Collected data
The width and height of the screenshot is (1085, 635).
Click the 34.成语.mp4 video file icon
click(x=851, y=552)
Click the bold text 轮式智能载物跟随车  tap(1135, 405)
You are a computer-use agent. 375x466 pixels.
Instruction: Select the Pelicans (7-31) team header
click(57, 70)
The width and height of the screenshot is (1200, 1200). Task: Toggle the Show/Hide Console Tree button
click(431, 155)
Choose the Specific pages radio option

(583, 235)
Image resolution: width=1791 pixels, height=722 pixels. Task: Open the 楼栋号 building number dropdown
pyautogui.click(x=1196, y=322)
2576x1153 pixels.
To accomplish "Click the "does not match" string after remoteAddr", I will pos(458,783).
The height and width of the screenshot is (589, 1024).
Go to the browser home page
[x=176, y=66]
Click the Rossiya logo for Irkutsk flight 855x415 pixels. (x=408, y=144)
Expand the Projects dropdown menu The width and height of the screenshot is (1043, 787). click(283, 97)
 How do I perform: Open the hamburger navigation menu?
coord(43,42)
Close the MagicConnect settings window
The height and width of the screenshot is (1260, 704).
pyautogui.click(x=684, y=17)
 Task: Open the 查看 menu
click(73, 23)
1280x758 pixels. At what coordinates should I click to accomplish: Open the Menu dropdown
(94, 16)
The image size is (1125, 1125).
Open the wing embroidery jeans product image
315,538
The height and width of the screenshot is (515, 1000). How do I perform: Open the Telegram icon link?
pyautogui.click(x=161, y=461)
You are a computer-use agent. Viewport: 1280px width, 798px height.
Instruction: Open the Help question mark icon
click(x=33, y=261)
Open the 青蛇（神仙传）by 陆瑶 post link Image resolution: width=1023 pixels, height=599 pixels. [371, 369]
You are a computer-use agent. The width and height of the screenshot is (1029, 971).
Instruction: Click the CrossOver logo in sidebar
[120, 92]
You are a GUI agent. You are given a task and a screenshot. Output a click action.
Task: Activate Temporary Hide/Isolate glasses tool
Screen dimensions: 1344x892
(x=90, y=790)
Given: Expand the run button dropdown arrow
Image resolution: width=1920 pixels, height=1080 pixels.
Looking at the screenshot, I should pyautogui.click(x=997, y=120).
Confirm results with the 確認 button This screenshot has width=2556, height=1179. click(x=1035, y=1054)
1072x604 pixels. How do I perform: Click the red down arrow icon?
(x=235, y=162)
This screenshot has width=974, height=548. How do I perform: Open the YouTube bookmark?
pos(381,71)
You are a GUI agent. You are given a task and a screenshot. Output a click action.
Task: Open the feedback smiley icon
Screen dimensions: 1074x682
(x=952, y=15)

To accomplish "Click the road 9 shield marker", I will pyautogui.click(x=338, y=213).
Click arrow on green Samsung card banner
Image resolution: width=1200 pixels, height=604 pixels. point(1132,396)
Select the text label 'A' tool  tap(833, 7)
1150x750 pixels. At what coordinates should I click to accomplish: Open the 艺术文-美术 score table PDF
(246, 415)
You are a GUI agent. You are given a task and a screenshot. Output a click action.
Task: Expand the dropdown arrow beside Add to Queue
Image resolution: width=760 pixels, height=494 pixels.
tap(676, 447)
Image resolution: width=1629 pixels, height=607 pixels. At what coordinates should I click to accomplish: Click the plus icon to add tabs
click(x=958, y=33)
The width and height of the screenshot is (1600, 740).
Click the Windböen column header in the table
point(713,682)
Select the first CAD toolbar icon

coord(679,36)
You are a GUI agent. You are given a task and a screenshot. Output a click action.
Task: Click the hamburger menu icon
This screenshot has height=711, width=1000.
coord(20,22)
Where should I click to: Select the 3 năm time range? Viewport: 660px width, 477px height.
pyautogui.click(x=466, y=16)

Work required ::
Copy out the lines of the material between the line holding "Click arrow on green Samsung card banner" and the line holding "coord(20,22)", inclusive, reproducing them without any change.

Reply to the task ::
Click arrow on green Samsung card banner
Image resolution: width=1200 pixels, height=604 pixels. point(1132,396)
Select the text label 'A' tool  tap(833, 7)
1150x750 pixels. At what coordinates should I click to accomplish: Open the 艺术文-美术 score table PDF
(246, 415)
You are a GUI agent. You are given a task and a screenshot. Output a click action.
Task: Expand the dropdown arrow beside Add to Queue
Image resolution: width=760 pixels, height=494 pixels.
tap(676, 447)
Image resolution: width=1629 pixels, height=607 pixels. At what coordinates should I click to accomplish: Click the plus icon to add tabs
click(x=958, y=33)
The width and height of the screenshot is (1600, 740).
Click the Windböen column header in the table
point(713,682)
Select the first CAD toolbar icon

coord(679,36)
You are a GUI agent. You are given a task and a screenshot. Output a click action.
Task: Click the hamburger menu icon
This screenshot has height=711, width=1000.
coord(20,22)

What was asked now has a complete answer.